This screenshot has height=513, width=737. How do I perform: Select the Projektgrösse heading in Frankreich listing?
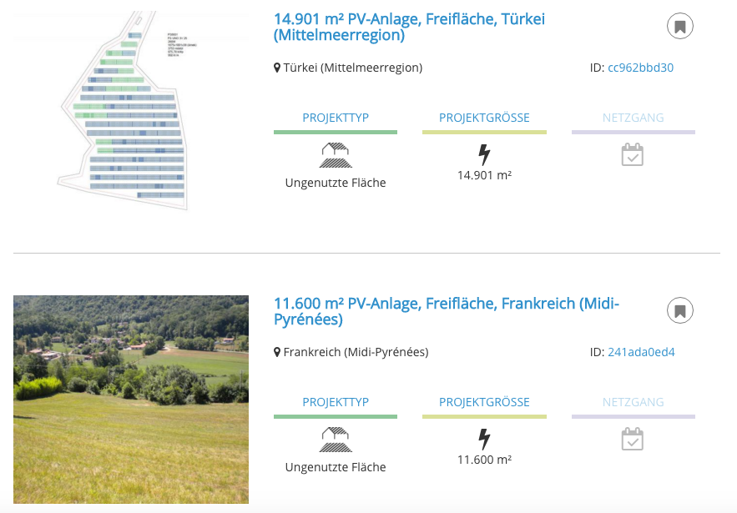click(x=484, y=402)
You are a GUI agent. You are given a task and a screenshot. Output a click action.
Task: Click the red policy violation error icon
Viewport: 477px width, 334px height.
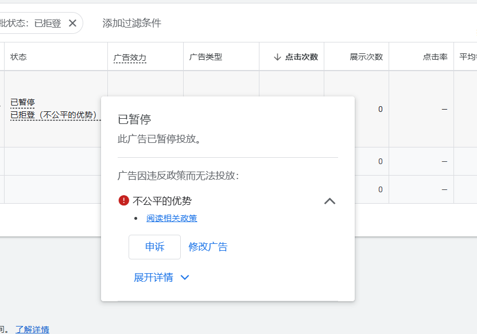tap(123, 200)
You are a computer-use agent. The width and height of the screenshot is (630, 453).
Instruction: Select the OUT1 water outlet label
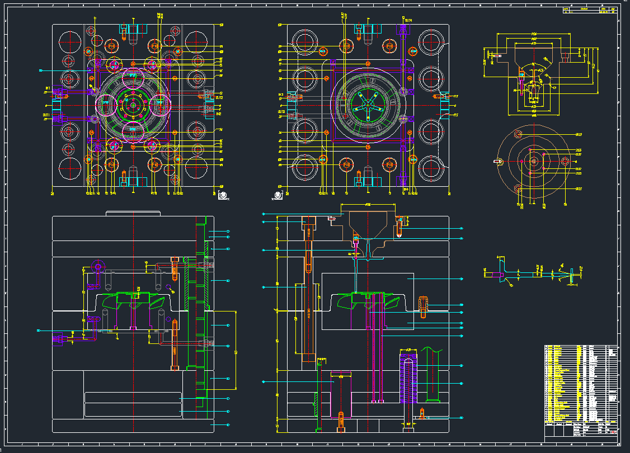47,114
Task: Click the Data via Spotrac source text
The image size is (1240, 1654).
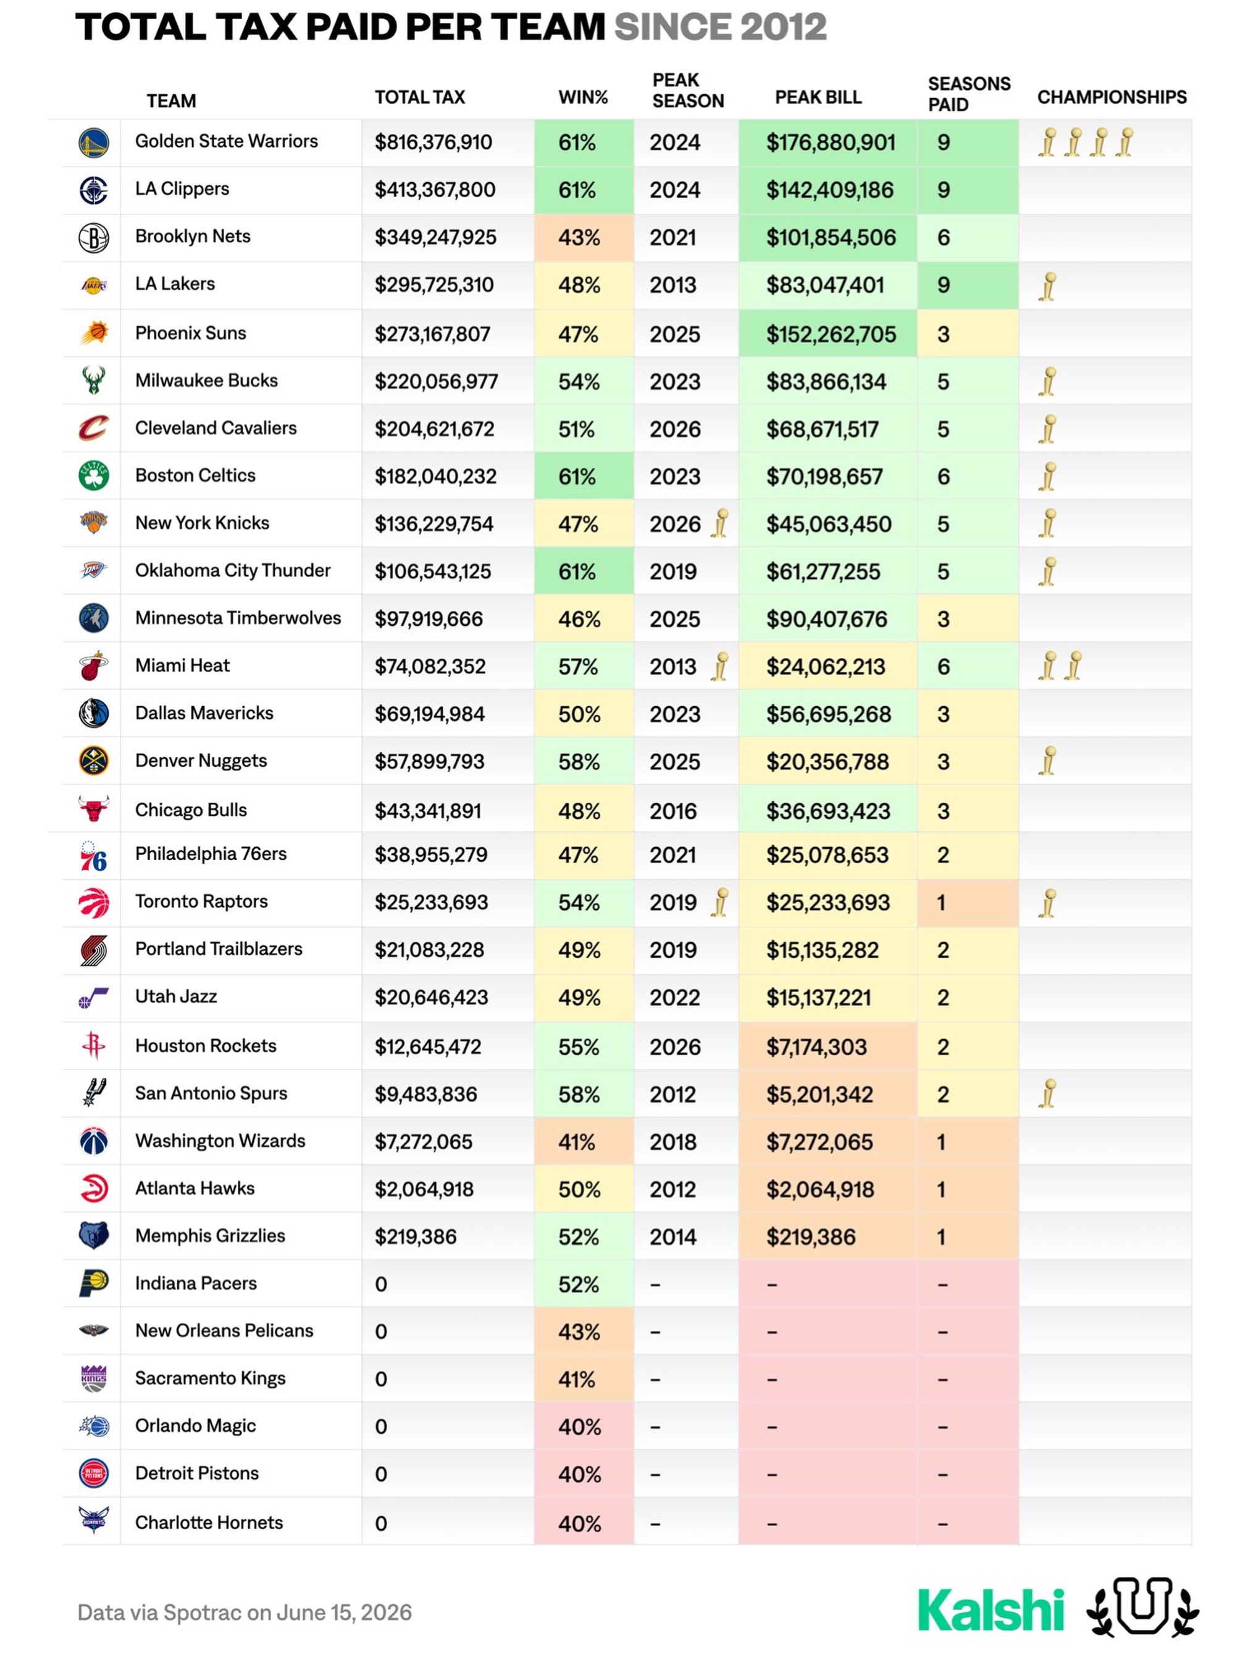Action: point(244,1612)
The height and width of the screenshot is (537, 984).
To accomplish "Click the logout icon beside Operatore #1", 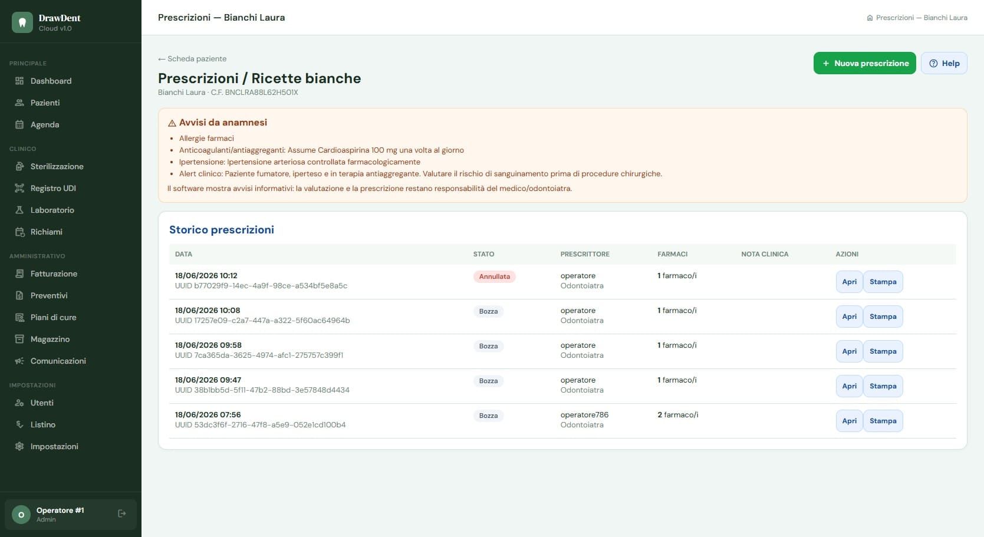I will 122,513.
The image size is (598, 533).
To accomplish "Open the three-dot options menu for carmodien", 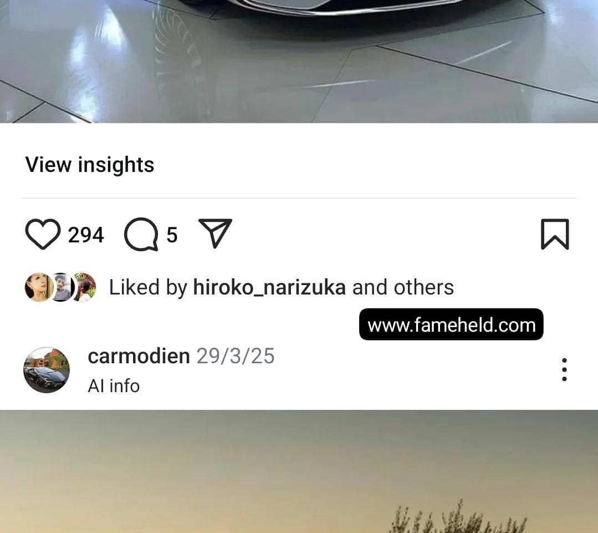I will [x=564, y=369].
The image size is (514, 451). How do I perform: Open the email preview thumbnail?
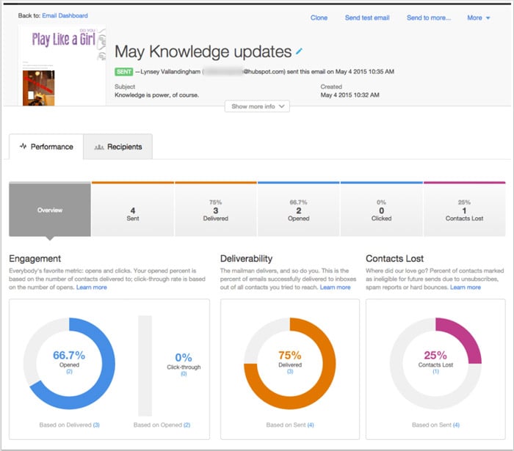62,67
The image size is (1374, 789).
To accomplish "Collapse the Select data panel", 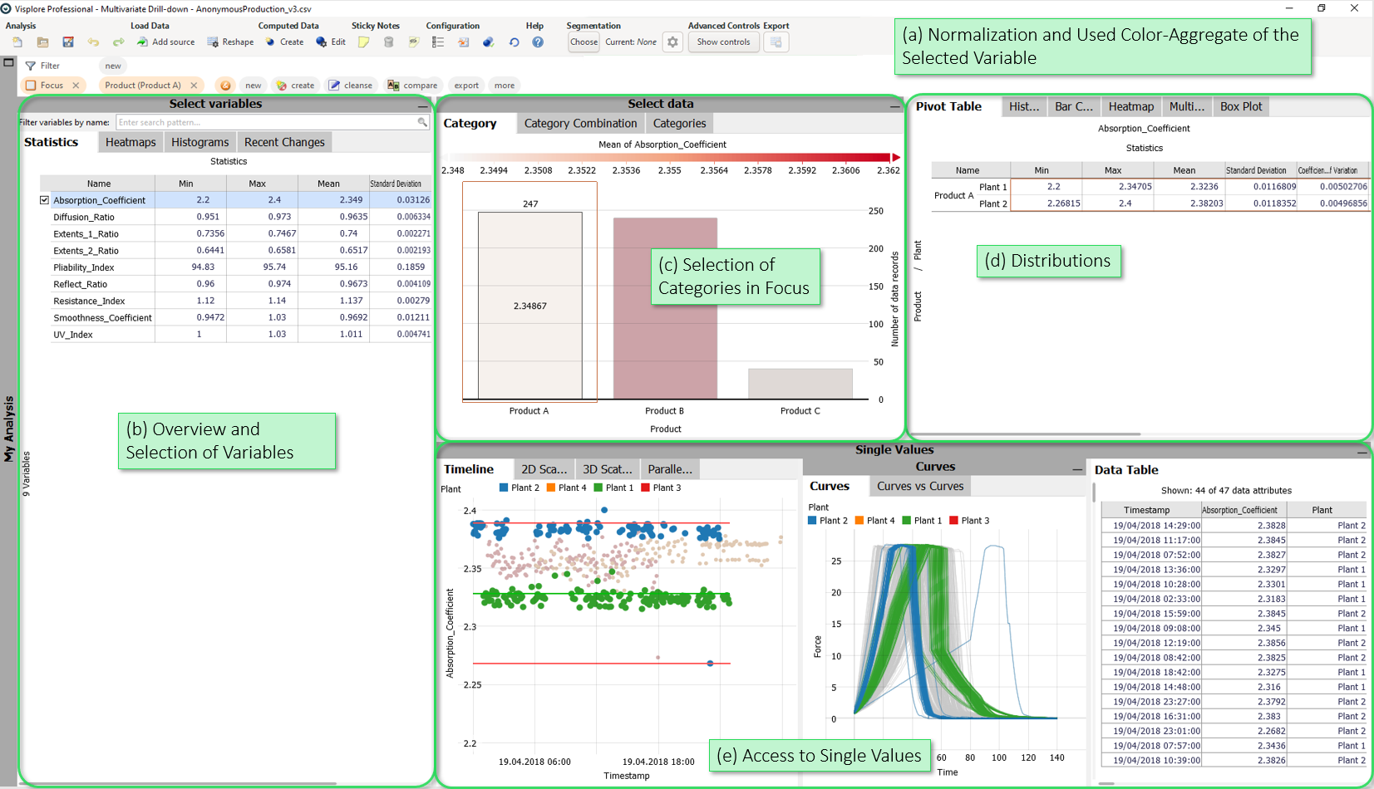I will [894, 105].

▸ **EXERCISE AIM**
Above are some records. Copy each of their lines that holds the string "agent".

▸ **EXERCISE SOLUTION**
You are a GUI agent. You are given a task and a screenshot. Output a click action.
You are a computer-use agent. The width and height of the screenshot is (630, 453).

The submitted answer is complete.